Remix.run Logo
EvanFlow – A TDD driven feedback loop for Claude Code(github.com)
26 points by evanklem2004 2 hours ago | 8 comments
shruubi 31 minutes ago | parent | next [-]

Two questions

1) Do you not feel self-conscious or weird about calling this "EvanFlow"? Seems like a lot of people these days are naming their AI tools/skills/whatever after themselves which seems self-absorbed. Either that or they hope that if their thing takes off like OpenClaw did then they'll grab the fame that comes along with it.

2) Why does your TDD flow miss the refactor step of TDD?

normie3000 4 minutes ago | parent | next [-]

Ref 1, he should have called it Daughter.

wenc 5 minutes ago | parent | prev [-]

I feel like 1 is a self correcting problem. If this goes nowhere it will soon be forgotten.

I can think of one example that did go somewhere: Linux.

s20n an hour ago | parent | prev | next [-]

EvanFlow - thoughts arrive like butterflies?

sbseitz an hour ago | parent [-]

Oh, he don't know, so he chases them away

jamesbfb an hour ago | parent [-]

Oooohhhh

evanklem2004 2 hours ago | parent | prev | next [-]

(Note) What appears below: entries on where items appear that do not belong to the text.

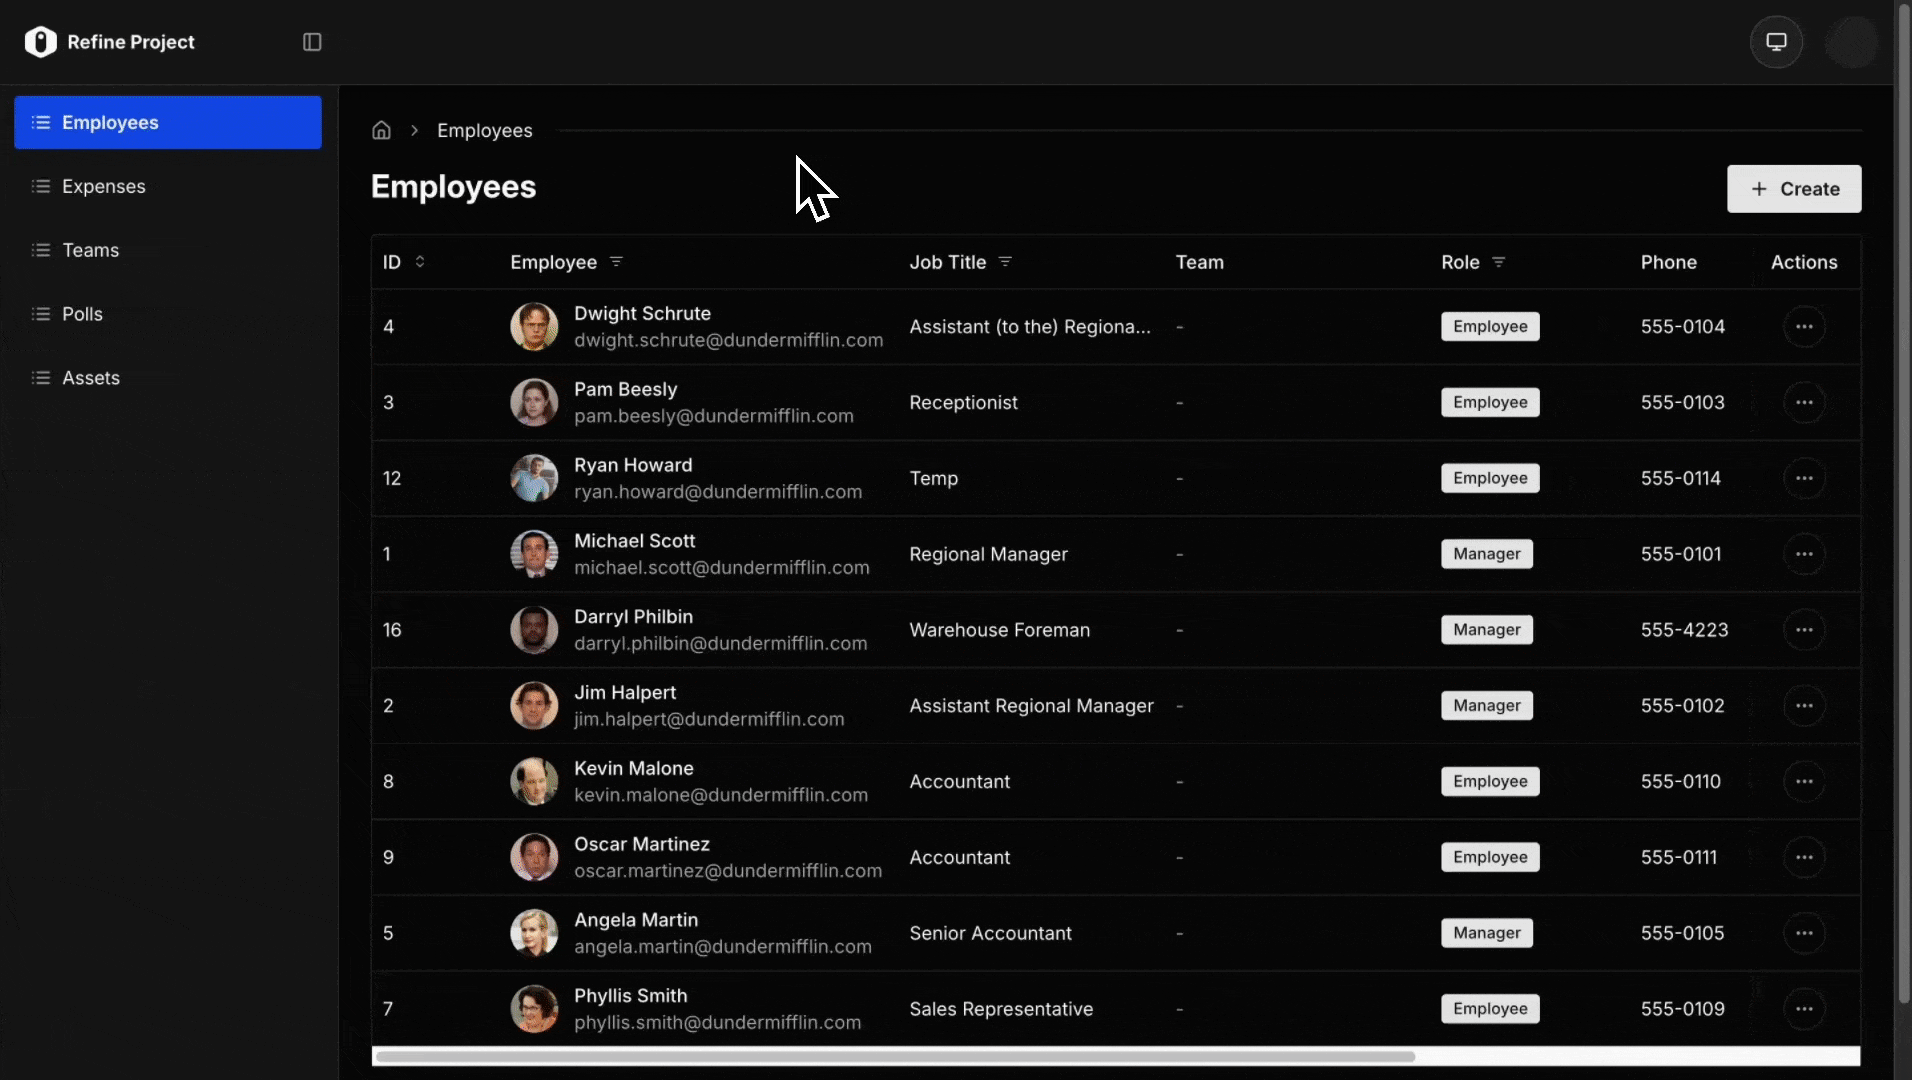This screenshot has height=1080, width=1912.
Task: Open actions menu for Dwight Schrute
Action: tap(1804, 327)
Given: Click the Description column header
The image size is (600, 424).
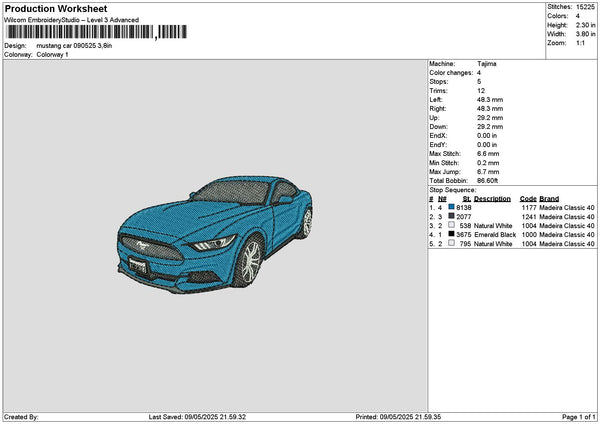Looking at the screenshot, I should coord(492,198).
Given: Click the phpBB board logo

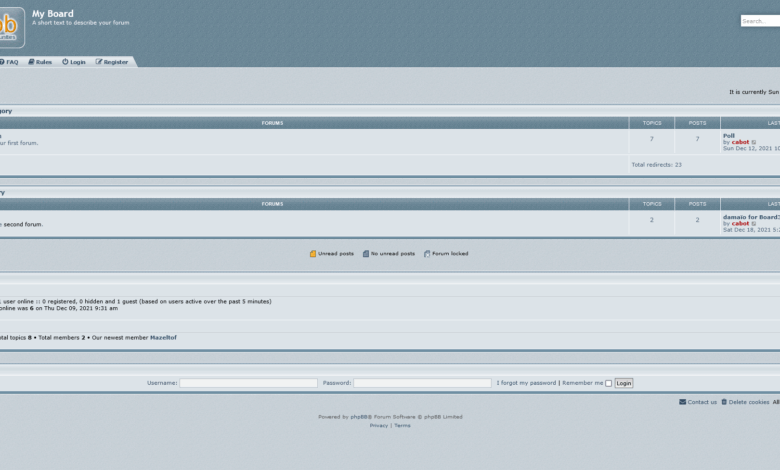Looking at the screenshot, I should click(x=10, y=27).
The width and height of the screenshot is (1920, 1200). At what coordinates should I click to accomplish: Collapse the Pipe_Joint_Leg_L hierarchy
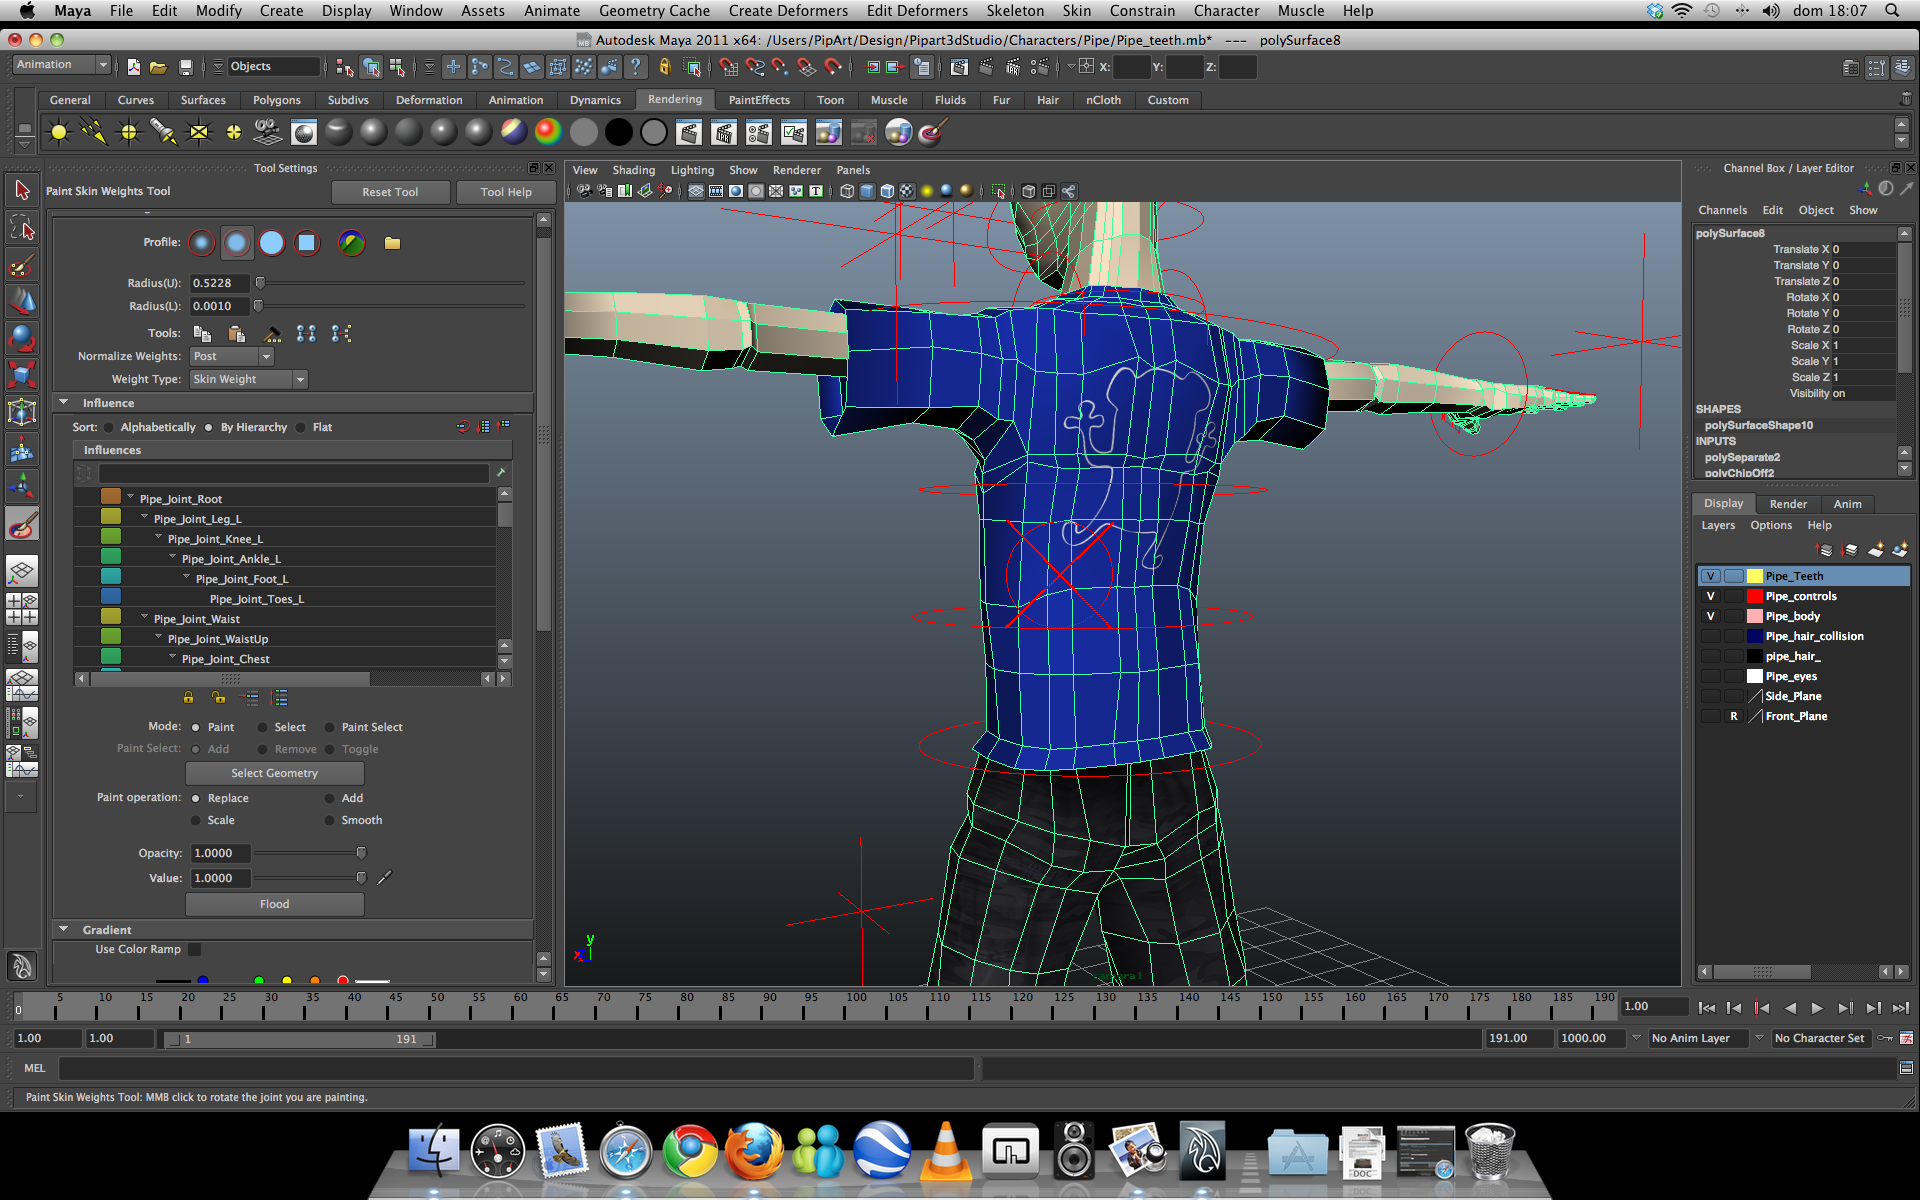pos(144,518)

Built this as an opinionated Claude Code development flow based on evidence based practices and what has been working for me while developing professional code.

EvanFlow is a single TDD-driven loop. Say "let's evanflow this" and it walks brainstorm → plan → execute → tdd → iterate → STOP. Real checkpoints at design and plan approval. Never auto-commits, never auto-stages, never proposes integration - every git op is your call.

The three things that actually changed how I work:

1. Vertical-slice TDD. One failing test → minimal impl → next test. Watch each test fail before writing the impl that passes it. (Sounds obvious. Almost no agent does it by default. ~62% of LLM-generated test assertions are wrong per HumanEval research, so testing TDD discipline matters more than the impl discipline.)

2. Embedded grilling at decision points. Before locking a plan: what breaks if a user does X? What's the rollback? What's explicitly out of scope? Catches design flaws while they're still cheap.

3. Iterate-until-clean (hard cap of 5 rounds). Re-read the diff against dead code, naming, the deletion test, assertion correctness, and a Five Failure Modes pass (hallucinated actions, scope creep, cascading errors, context loss, tool misuse). For UI: screenshot via headless Chromium.

For bigger plans with 3+ independent units sharing types, it forks into a parallel coder/overseer orchestration. Integration tests at touchpoints ARE the cohesion contract.

Three install paths: Claude Code plugin marketplace, npx skills add, manual copy. MIT.

jtfrench an hour ago | parent | prev [-]

How does this handle “dumb zone” evasion while looping?